A&E’s Damien, the rebooted sequel to Richard Donner’s The Omen, is not a perfect show. Its first season is flawed (like most first seasons these days), but there’s something the show is getting so incredibly right that it deserve attention: it’s treating horror as a genre for adults. In an age where the campy ridiculousness of American Horror Story is touted as a high watermark for the genre, Damien is attempting to tell a story full of intrigue, genuine inner conflict, and moral complexity. This isn’t a new phenomenon, but it’s one that used to be more commonplace in mainstream horror entertainment.
The 1970s were a golden age for horror. Just look at some of the movies that came out in that era: The Exorcist, Jaws, Alien, Dawn of the Dead, Carrie, The Texas Chain Saw Massacre. These were films that didn’t dumb themselves down for a wide audience or go for easy scares. They are well-crafted films regardless of their attachment to the horror genre. And in the middle of the decade, there was The Omen.
Instead of telling the tale of the Antichrist with apocalyptic pomp and circumstance, The Omen took its Biblical source material and crafted something that felt chillingly plausible. The story of U.S. ambassador Robert Thorn (Gregory Peck) discovering a conspiracy involving his young son Damien (a cherubic Harvey Stephens) doesn’t chug along like some Roger Corman drive-in cheapie. There is a precision to how the mystery unfolds that requires an adult’s level of patience and comprehension. There’s also a great deal of time devoted to building up Robert and his wife Katherine (Lee Remick) as fully formed characters instead of simply relegating them to eventual victims. Though the film would be remembered for its elaborate accidental deaths — providing enormous inspiration for the Final Destination series decades later — it’s this attention to plot and character that made The Omen withstand the test of time and become a classic.
The series delved more into its fantastical elements in the sequel (there are killer crows in this one!), but still managed to ground the film with what may be the best dramatic drive of the entire story: a teenage Damien finally discovers who he is and has to decide whether or not to accept his role as the Antichrist. Jonathan Scott-Taylor does wonders as Damien, giving a solid performance that would be difficult for any young actor. While the elaborate deaths are still present and more elaborate than ever, it’s this character drama that gives the film the same weight and class as the original.
By the third film (given the bizarrely unsuspecting title of The Final Conflict, but later re-branded as Omen III), the series evolved into something that’s nearly devoid of outright horror. Damien has grown up (and is now played by Jurassic Park actor Sam Neill, who is a delight) and is close to fulfilling his dark destiny. Unfortunately, an astrological event signals the rebirth of the Messiah and Damien must “liquidate the Nazarene” before Damien’s power permanently wanes. It’s dark and challenging stuff, including a montage of Damien’s followers murdering infants without a shred of remorse. By today’s standards, The Final Conflict might feel stodgy and quaint with its world politics and methodical plotting, but it shows that horror films didn’t always have to play to the date night crowd.
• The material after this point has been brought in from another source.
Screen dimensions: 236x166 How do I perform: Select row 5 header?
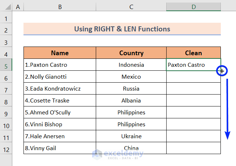(6, 65)
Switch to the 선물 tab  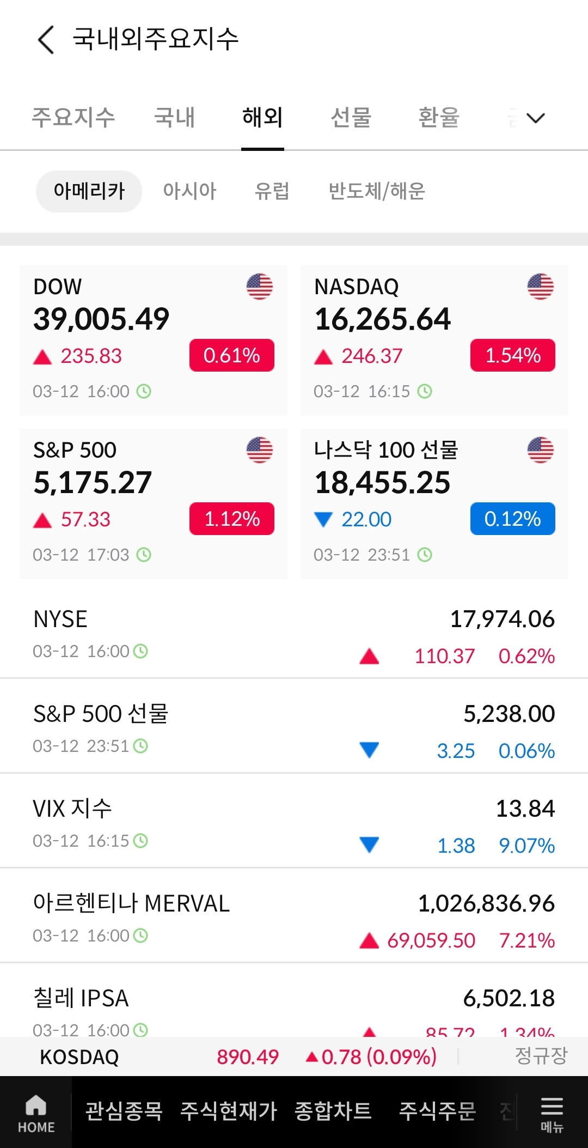point(351,118)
Which brings us to Damien. The television show has decided to only acknowledge the first film — though some retconning was necessary to update the timeline of events — and cast Damien as a thirty year-old war photographer who is only now learning of his heritage and purpose. The first scene of the series has Damien bursting into a church and confronting a statue of a crucified Jesus, demanding to know what he wants from Damien. It’s this unfathomable personal turmoil that allows Damien the opportunity to rise above other contemporary horror television shows and continue the legacy that its forebears cemented. Sure, it’s fun to see what kind of gruesome deaths we’ll get week after week, but it’s the struggle and the sincere approach to the material that matters more. If Damien can focus on that, then it will be more than worthy of its namesake.